Now that we have the required packages and libraries installed and imported, we can proceed to downloading and saving a quantized version of Llama-2-13b locally.

In [4]:
from google.colab import drive
drive.mount('/content/drive/')

Mounted at /content/drive/


In [41]:
models_root = '/content/drive/MyDrive/IAT481/481 Team Projs/NLP Project/Models/'

In [None]:
%cd $models_root

/content/drive/.shortcut-targets-by-id/13FaXzyfvSXh_PD6h92caiYAKqKbPsFTR/481 Team Projs/NLP Project/Models


In [5]:
#model_name_or_path = "TheBloke/Llama-2-7B-chat-GGUF"
#model_basename = "llama-2-7b-chat.Q4_K_M.gguf"

# 13b model seems to work just slightly slower than 7b, but its scores are better across all categories
# Hence, it is our final choice
model_name_or_path = "TheBloke/Llama-2-13B-chat-GGUF"
model_basename = "llama-2-13b-chat.Q4_K_M.gguf"

In [6]:
model_path = hf_hub_download(repo_id=model_name_or_path, filename=model_basename)

llama-2-13b-chat.Q4_K_M.gguf:   0%|          | 0.00/7.87G [00:00<?, ?B/s]

The model should be available from now locally on our google drive (turns out, it gets saved outside of it at a cache dir, but anyway).

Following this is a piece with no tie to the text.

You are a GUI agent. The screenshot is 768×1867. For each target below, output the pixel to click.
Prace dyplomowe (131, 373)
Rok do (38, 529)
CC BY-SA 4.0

Let's try to load it into our Colab's T4 GPU and see the stats.

In [7]:
# GPU
lcpp_llm = None
lcpp_llm = Llama(
    model_path=model_path,
    n_threads=2, # CPU cores
    n_batch=512, # Should be between 1 and n_ctx, consider the amount of VRAM in your GPU.
    n_gpu_layers=-1 # Change this value based on your model and your GPU VRAM pool, -1 tries to move all layers to GPU
    )

llama_model_loader: loaded meta data with 19 key-value pairs and 363 tensors from /root/.cache/huggingface/hub/models--TheBloke--Llama-2-13B-chat-GGUF/snapshots/4458acc949de0a9914c3eab623904d4fe999050a/llama-2-13b-chat.Q4_K_M.gguf (version GGUF V2)
llama_model_loader: Dumping metadata keys/values. Note: KV overrides do not apply in this output.
llama_model_loader: - kv   0:                       general.architecture str              = llama
llama_model_loader: - kv   1:                               general.name str              = LLaMA v2
llama_model_loader: - kv   2:                       llama.context_length u32              = 4096
llama_model_loader: - kv   3:                     llama.embedding_length u32              = 5120
llama_model_loader: - kv   4:                          llama.block_count u32              = 40
llama_model_loader: - kv   5:                  llama.feed_forward_length u32              = 13824
llama_model_loader: - kv   6:                 llama.rope.dimension_

Everything seems to be okay and we are lucky that, thanks to quantization, we are able to use this LLM right from our Colab notebook, for free.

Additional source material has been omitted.